二審判決によると、原告の男性は滋賀県社会福祉協議会と労働契約を結び、福祉用具センターで主任技師として勤務。2019年に総務課への配転を命じられた。

男性側は、同一職種・同一部署で18年間にわたり勤務してきたとして「書面での明示はないものの、技術者として就労させる旨の職種限定の合意が事実上あった」と主張。団体側は「職種限定採用ではなく、配転には業務上の必要性もある」と反論していた(共同通信社2024年4月26日)。

労働条件の明示ルールの改正

改正の背景

2024年4月1日から労働条件明示のルールが改正され、労働条件の明示事項等が変更されました。

労働条件明示のルール変更が行われる背景には、これまで勤務地や職種の限定の有無が労使トラブルになったり、限定されたはずの内容が一方的に変更される場合等もあったため、紛争の未然防止の観点から労働契約関係を明確化させる狙いがあります。

転居が伴う転勤は生活環境の変化を迫ることになります。夫が外で働き、妻が家庭を守るといった性別役割分担が根強い時代ならば急な転勤辞令でも家族一緒に引っ越しもできました。ただ、共働きも増えた現代では、それも難しくなってきています。ルール変更は個人が人生設計を立てやすくする狙いもあります。

就業場所・業務の変更の範囲の明示(労働基準法施行規則5条の改正)

全ての労働契約の締結と有期労働契約の更新のタイミングごとに、「雇入れ直後」の就業場所・業務の内容に加え、これらの「変更の範囲」についても明示が必要になります。

提供された記録 →

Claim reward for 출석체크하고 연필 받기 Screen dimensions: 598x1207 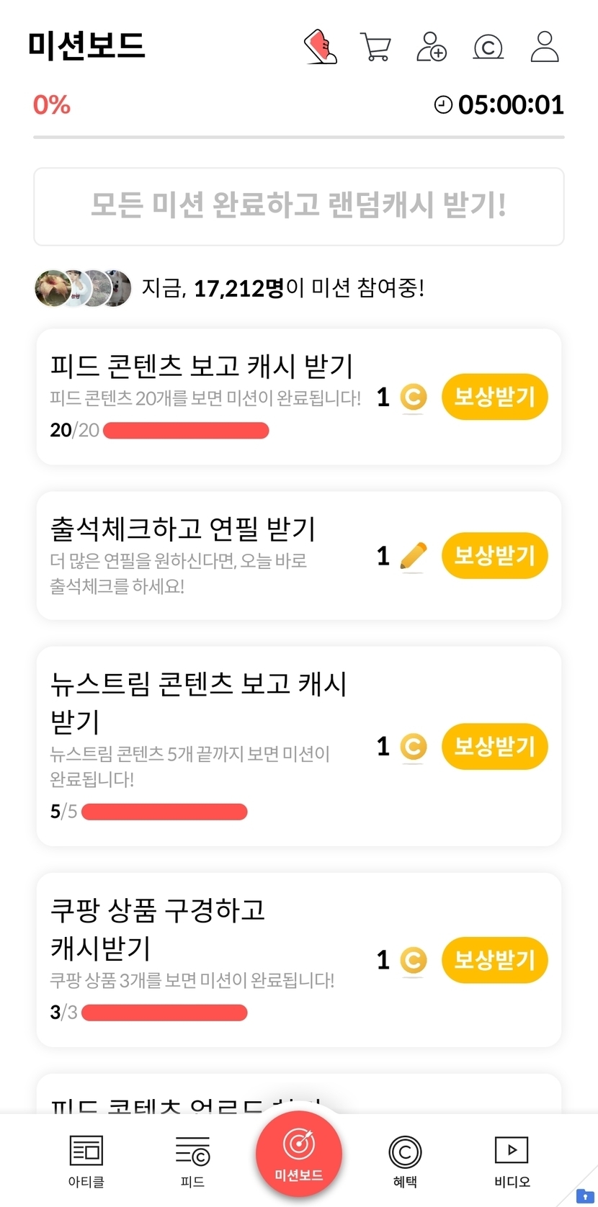494,556
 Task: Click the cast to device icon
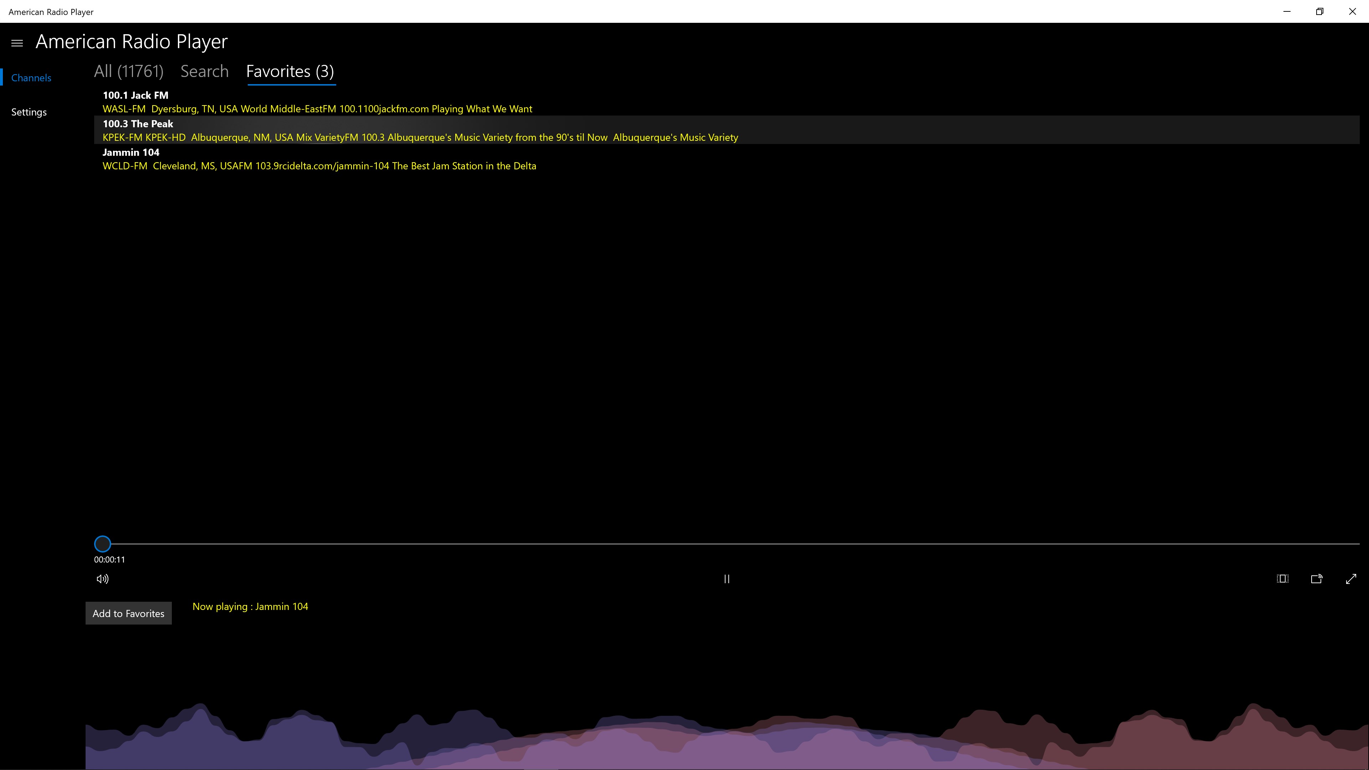pyautogui.click(x=1316, y=579)
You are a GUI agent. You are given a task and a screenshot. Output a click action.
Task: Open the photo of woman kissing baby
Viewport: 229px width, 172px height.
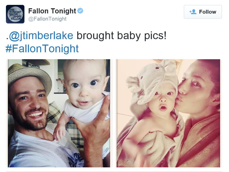(x=168, y=113)
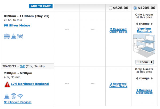Open the 1 Room quantity dropdown
160x109 pixels.
[x=144, y=62]
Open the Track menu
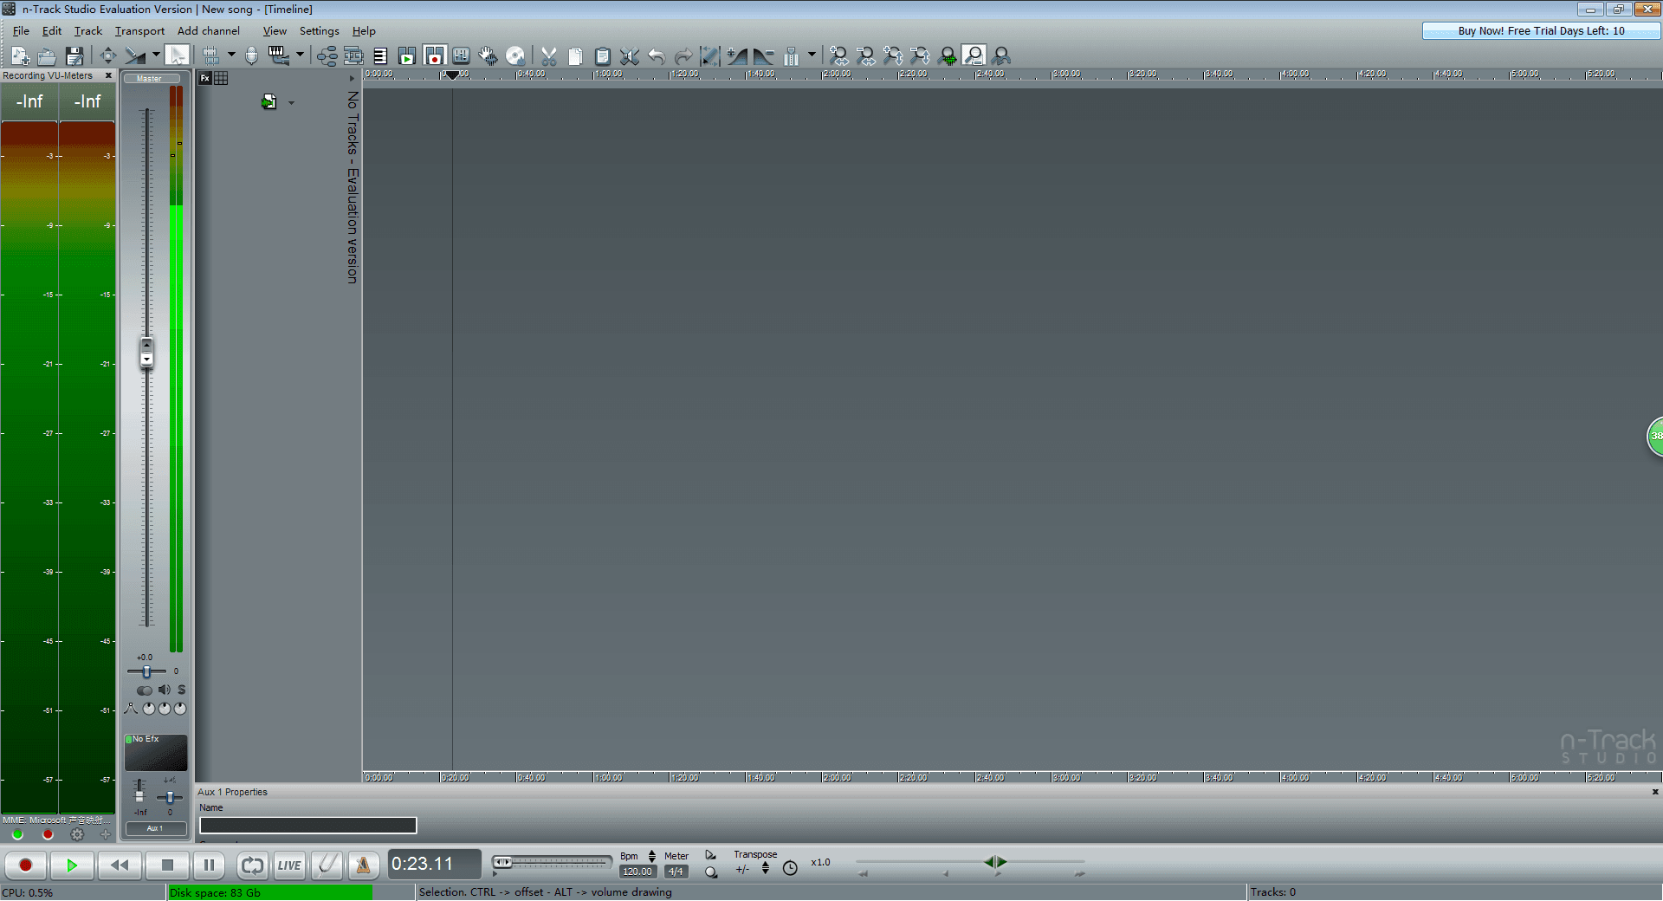Viewport: 1663px width, 901px height. click(x=87, y=30)
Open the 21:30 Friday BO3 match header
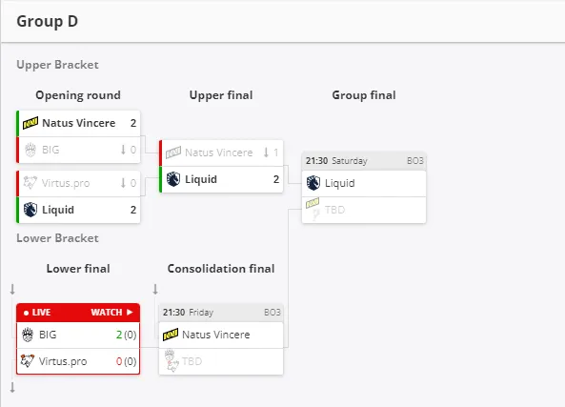The image size is (565, 407). click(221, 313)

取り組む課題 →
A – 労働条件明示のルール改正についての文章によると、このルール変更にはどのような背景と狙いがありますか。1～3文で説明してください。
B – 労働条件明示のルール改正についての文章から、「男性側は、同一職種・同一部署」を含む箇所から書き始め、「明確化させる狙いがあります。」の後で終えて、その部分を一字一句変えずに抜き出してください。
ここでは記録を使用しません。

解答 →
A – これまで勤務地や職種の限定の有無が労使トラブルになったり、限定されたはずの内容が一方的に変更されたりする場合があったため、紛争を未然に防ぐ観点から労働契約関係を明確化させる狙いがあります。また、共働きが増えて転居を伴う転勤への対応が難しくなった現代において、個人が人生設計を立てやすくする狙いもあります。

B –
男性側は、同一職種・同一部署で18年間にわたり勤務してきたとして「書面での明示はないものの、技術者として就労させる旨の職種限定の合意が事実上あった」と主張。団体側は「職種限定採用ではなく、配転には業務上の必要性もある」と反論していた(共同通信社2024年4月26日)。

労働条件の明示ルールの改正

改正の背景

2024年4月1日から労働条件明示のルールが改正され、労働条件の明示事項等が変更されました。

労働条件明示のルール変更が行われる背景には、これまで勤務地や職種の限定の有無が労使トラブルになったり、限定されたはずの内容が一方的に変更される場合等もあったため、紛争の未然防止の観点から労働契約関係を明確化させる狙いがあります。